IsabellaLinton wrote:
lostonearth35 wrote:
Women just get away with doing stereotypical masculine things more so than men do with feminine things. A woman can wear pants without everyone thinking she's a male impersonator or trans, but if a man wears a dress it's completely different.
For years I wondered why it was okay for girls to like girl stuff but not okay for guys to like girl stuff, and then I finally realized it's because society still sees "girl stuff" as weak and inferior. Go figure.

I always wondered the same things. I felt sorry for men because their gender roles were so much more pronounced. Women can wear whatever, and essentially do whatever job they want. They can colour their hair, wear cosmetics, stay home, work, take parental leaves, etc.
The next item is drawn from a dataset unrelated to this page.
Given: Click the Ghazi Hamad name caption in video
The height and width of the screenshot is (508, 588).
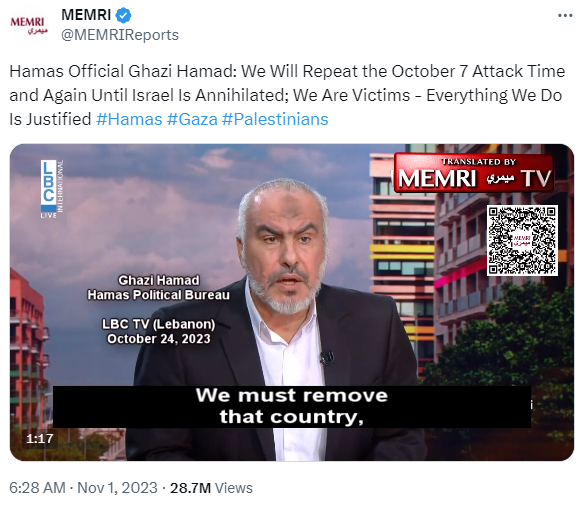Looking at the screenshot, I should click(x=159, y=280).
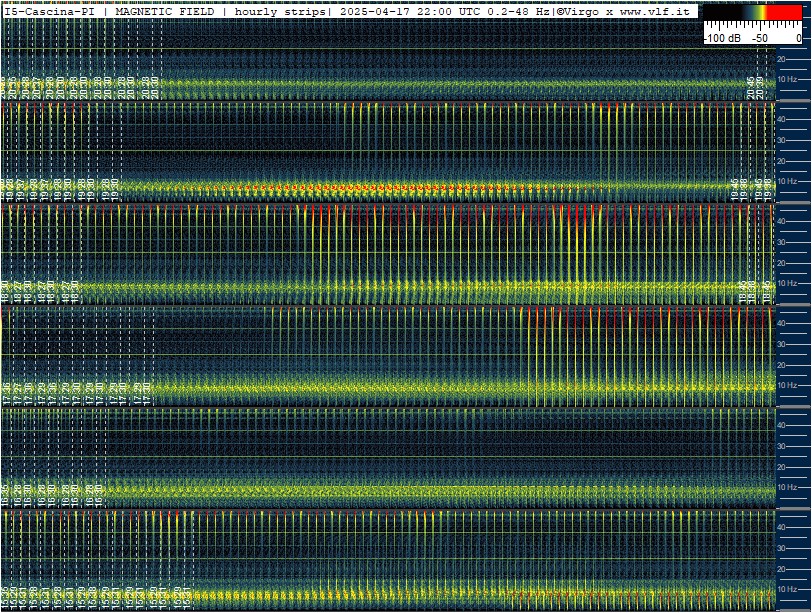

It's only recently recently that men have had the same social freedom to dress or behave "female", without being ridiculed.
That wasn't always the case.
Your Victorian great great grandmothers would NEVER wear pants.
No way in hell.
They even contrived garments like bloomers (sorta baggy pajama like things that enclosed each leg seperately) that...were pants... but weren't considered to be pants, that ladies could wear in situations like riding those tall Victorian bicycles they had back then.
But yes, after the first world war it became acceptable for ladies to wear pants suits. Emelia Airhardt looked kinda hawt in her pilots jump suits. But I digress.
The first world war also made it acceptable for men to wear ONE type of jewelry: wrist watches. Before that men only carried watches on chains, but that got impractical for the guys in the trenches.